F1 e FIA são incentivadas a adotar posição independente
A Fórmula 1 e a Federação Internacional de Automobilismo (FIA) foram instadas a assumir uma posição independente antes de reuniões importantes que ocorrerão sobre os regulamentos de 2026. Este apelo surge em um contexto de crescentes preocupações relacionadas ao comportamento dos carros e possíveis mudanças técnicas que podem ser implementadas antes do Grande Prêmio de Miami.
Reuniões programadas
As reuniões estão agendadas para ocorrer ao longo do mês de abril, nas quais a FIA, a Fórmula 1 e as equipes irão avaliar possíveis ajustes nos regulamentos. O encontro da Comissão da Fórmula 1 está marcado para o dia 9 de abril, com novas discussões previstas antes da etapa em Miami, que está programada para o início de maio.
Aumento das críticas após acidente
O debate sobre os regulamentos ganhou força após o grave acidente envolvendo Oliver Bearman, piloto da equipe Haas, durante o Grande Prêmio do Japão. Este incidente elevou as críticas em relação à atual geração de carros, trazendo à tona questões sobre a segurança e a performance dos veículos. Entre os principais pontos que estão sendo discutidos estão o uso de energia, as diferenças de velocidade entre os carros e a dirigibilidade sob as novas regras de unidade de potência.

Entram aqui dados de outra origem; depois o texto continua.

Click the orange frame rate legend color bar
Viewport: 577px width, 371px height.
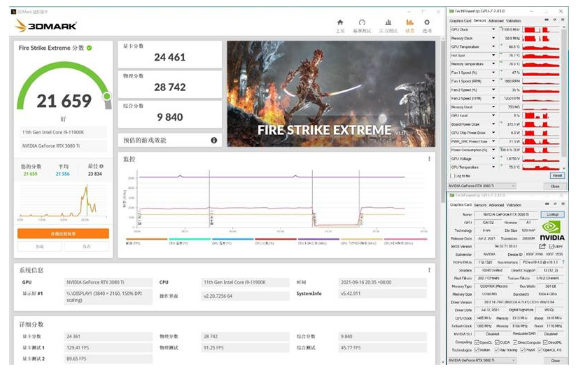coord(147,239)
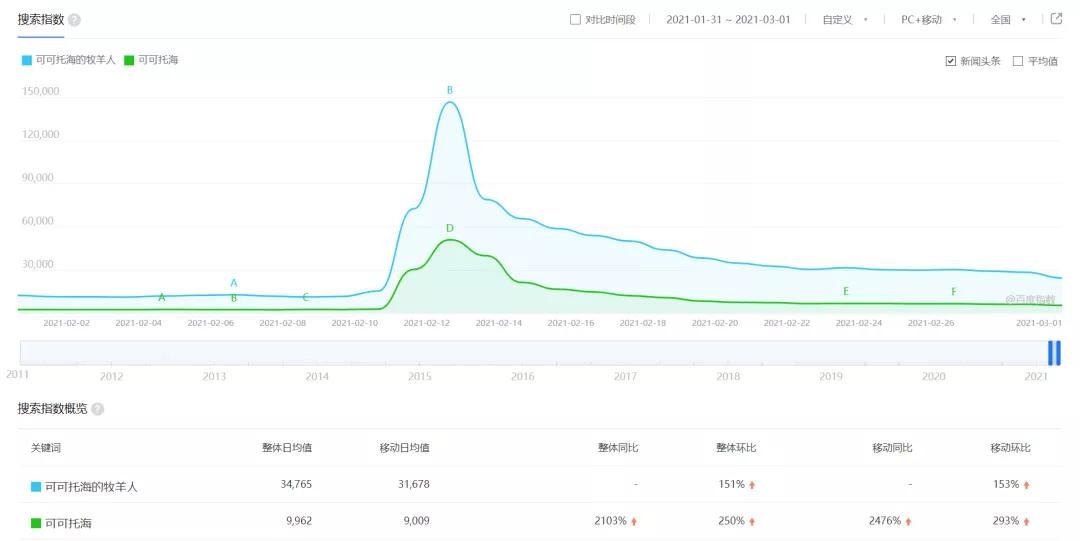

Foco nas sessões de classificação
Durante sua participação no programa da Sky Sports F1, a ex-engenheira de desempenho da McLaren e da Force India (hoje Aston Martin), Bernie Collins, mencionou que as discussões têm se concentrado, em sua maioria, nas sessões de classificação, em vez de se voltarem para as condições de corrida. Collins expressou sua frustração com essa abordagem, afirmando que "Há muita discussão. Na verdade, de forma irritante, acho que o debate tem sido centrado em como melhorar as sessões de classificação".
Sugestões para possíveis soluções técnicas
A comentarista também propôs algumas soluções técnicas que poderiam ser consideradas, como a redução da quantidade de energia que pode ser recarregada durante as voltas. Collins explicou: "Existem algumas maneiras de fazer isso. Você reduz a quantidade de bateria que eles podem carregar ou recarregar durante as voltas".

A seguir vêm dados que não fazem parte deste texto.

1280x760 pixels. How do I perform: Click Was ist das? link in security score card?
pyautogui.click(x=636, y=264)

Outra alternativa mencionada por Collins foi o aumento do fluxo de combustível, com o objetivo de reforçar a importância do motor a combustão. Ela sugeriu: "Você poderia aumentar o fluxo de combustível, que é uma maneira de fazer isso, para que o motor a combustão produza mais da potência", ressaltando que tal mudança poderia tornar o comportamento dos carros mais semelhante ao observado na temporada anterior.

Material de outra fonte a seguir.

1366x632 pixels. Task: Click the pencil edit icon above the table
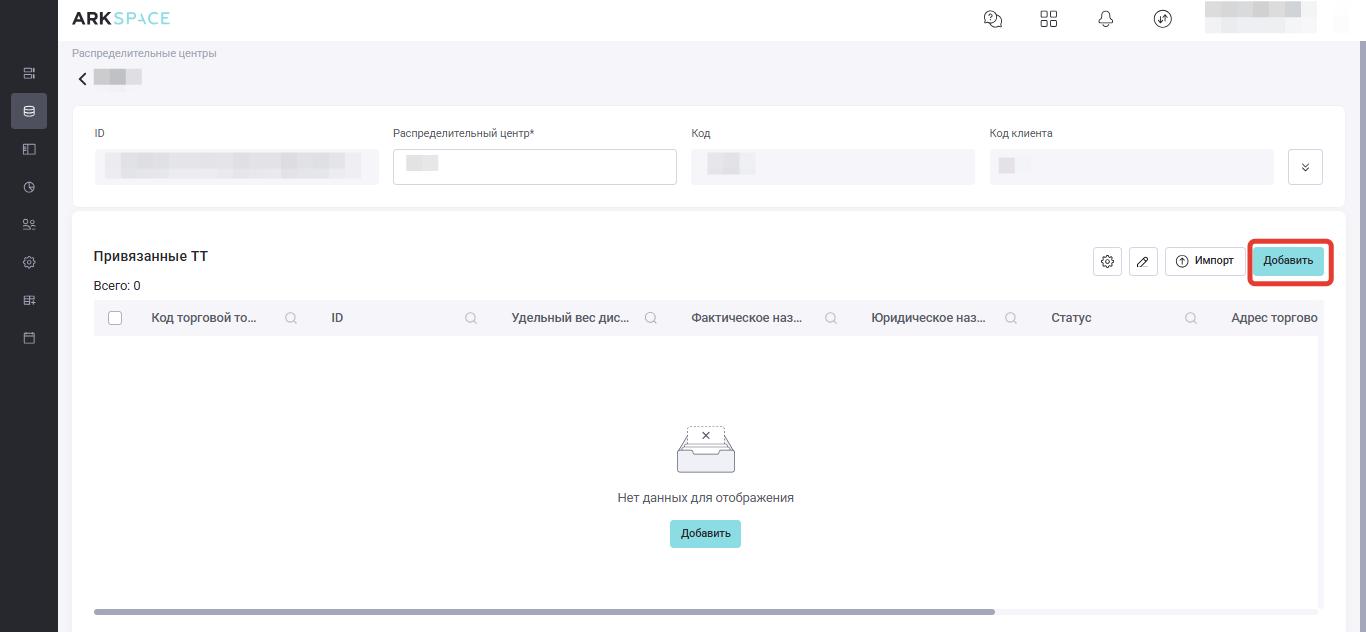[1143, 261]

Desigualdade entre as equipes
Entretanto, a engenheira fez um alerta sobre as possíveis consequências dessas alterações, destacando que mudanças desse tipo poderiam gerar desigualdade entre as equipes. "A dificuldade de aumentar o fluxo de combustível é que isso não vai afetar todas as equipes igualmente. Algumas terão mais capacidade de fazer isso do que outras", observou Collins, mencionando ainda as diferenças em combustíveis, radiadores e tanques que podem influenciar o desempenho.
Desafios nas decisões das equipes
Collins também apontou que existe um desafio estrutural nas decisões a serem tomadas, uma vez que cada equipe tende a defender soluções que favoreçam seus próprios interesses. "Todo mundo vai chegar com sua própria agenda. Claro que queremos melhorar as corridas e torná-las mais seguras, mas cada equipe sabe se tem vantagem ou desvantagem com a regra que sugere", concluiu.
Conclusão
As discussões sobre os regulamentos de 2026 estão em andamento, e a necessidade de uma abordagem equilibrada e justa é fundamental para garantir a segurança e a competitividade na Fórmula 1. As decisões que serão tomadas nas próximas reuniões têm o potencial de impactar significativamente o futuro da categoria e o desempenho das equipes nas pistas.